So You Got Yourself a Loadbalancer

When you put your web application behind a load balancer, or any type of reverse proxy (perhaps a web cache), you immediately need to take some important factors into consideration.

This article will cover those considerations, as well as discuss common solutions.

The Setup

When using a load balancer, you typically point all (most) web traffic to your load balancer. The load balancer is responsible for distributing web traffic across 1 or more configured web servers.

Load balancers aren't restricted to distributing only HTTP traffic, but that is one of the most common use cases and what we'll be covering here.

Asset Management

Using a load balancer implies that you have more than one web server processing requests. In this situation, how you manage your static assets (images, JS, CSS files) becomes important.

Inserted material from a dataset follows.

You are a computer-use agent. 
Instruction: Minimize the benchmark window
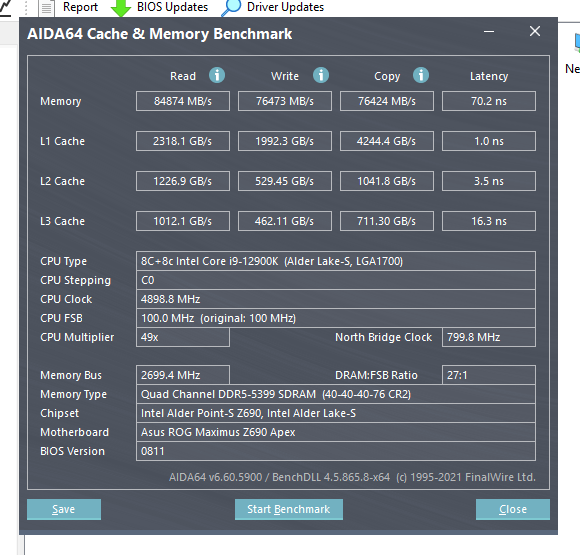(489, 32)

Static assets don't change - they are the same across servers. You can likely get away with having them copied on each web server behind a load balancer. The main worry here is making sure that static assets are successfully replicated and are the same on each server.

You might also benefit from using a CDN, which can serve and cache your static assets, reducing the load on your server and loading them faster for users geographically far away from your web servers. Something like Cloudflare, MaxCDN or Cloudfront might be appropriate.

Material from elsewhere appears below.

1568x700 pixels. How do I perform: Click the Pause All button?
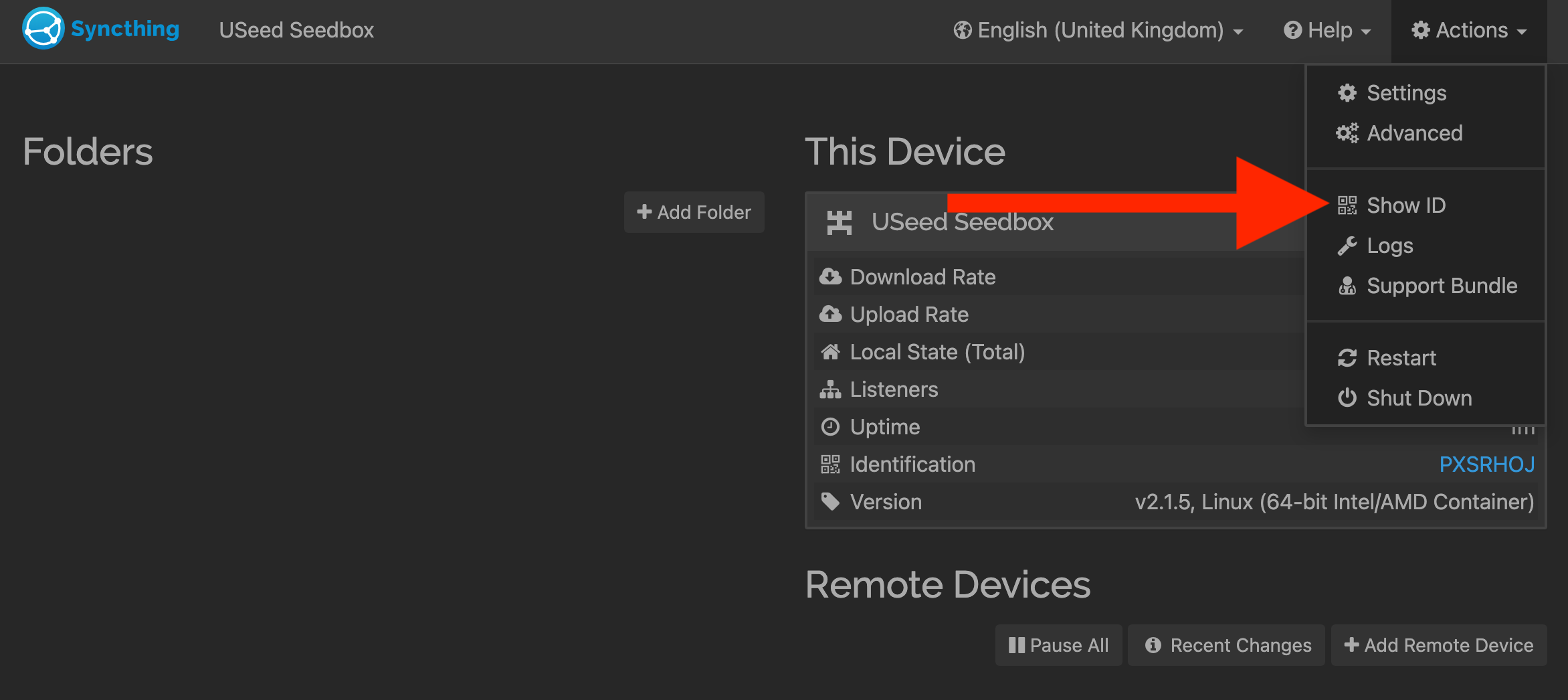(1059, 645)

If you accept user uploads (such as with a CMS), the uploaded file can't simply live on the web server it was uploaded to. When an uploaded jpg file only lives on one web server, a request for that image will result in a 404 response when the load balancer attempts to find it on web server which does not have the image.

In this situation, the web servers need to have a central file store they can all access.

One way this is done is via a shared network drive (NAS, for example). This, however, get's slow when there are many files or high levels of traffic. Furthermore, if your architecture is distributed across several data centers, then a shared network drive can become too slow; Your web servers would be too far away from them and the network latency too high.

Central File Storage

A common (and better) solution is to host all static assets in a separate location, such as Amazon's S3.

Within Amazon, this can be taken a step further. An S3 bucket can be integrated with CloudFront, their CDN service. Your files can then be served via a true CDN.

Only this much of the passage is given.